### [Material for the task]
----------------
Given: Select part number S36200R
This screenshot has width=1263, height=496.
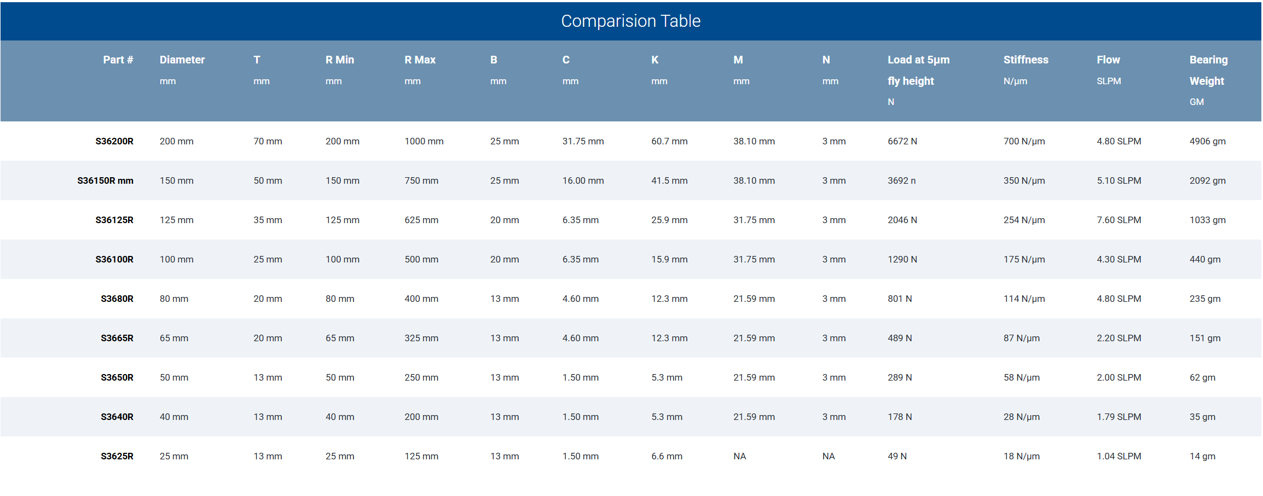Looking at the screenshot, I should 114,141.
----------------
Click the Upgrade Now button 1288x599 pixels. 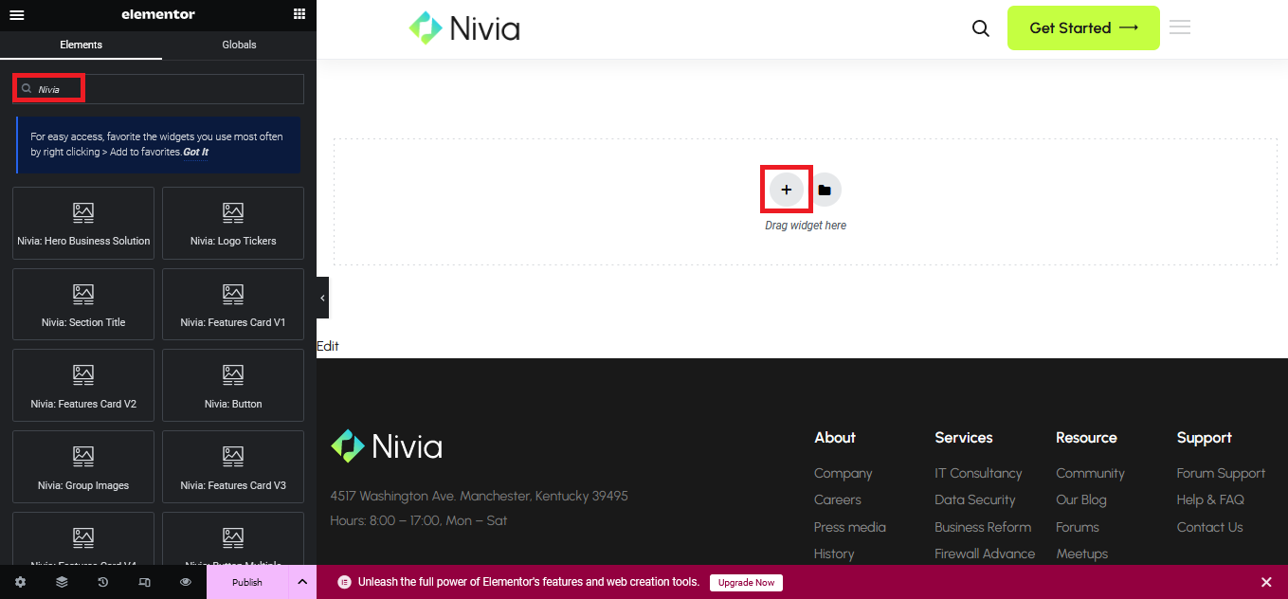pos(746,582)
----------------
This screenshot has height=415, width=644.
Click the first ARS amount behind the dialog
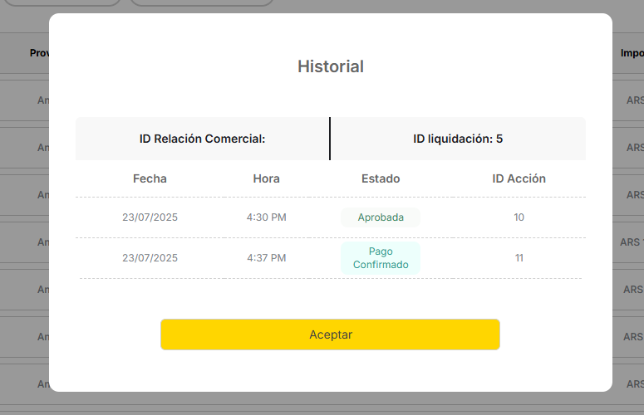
----------------
### [Your task]
Write down, word for word, the lines above from the one containing "This screenshot has height=415, width=644." through the one containing "Click the first ARS amount behind the dialog", both ends included.

### [Answer for the task]
This screenshot has height=415, width=644.
Click the first ARS amount behind the dialog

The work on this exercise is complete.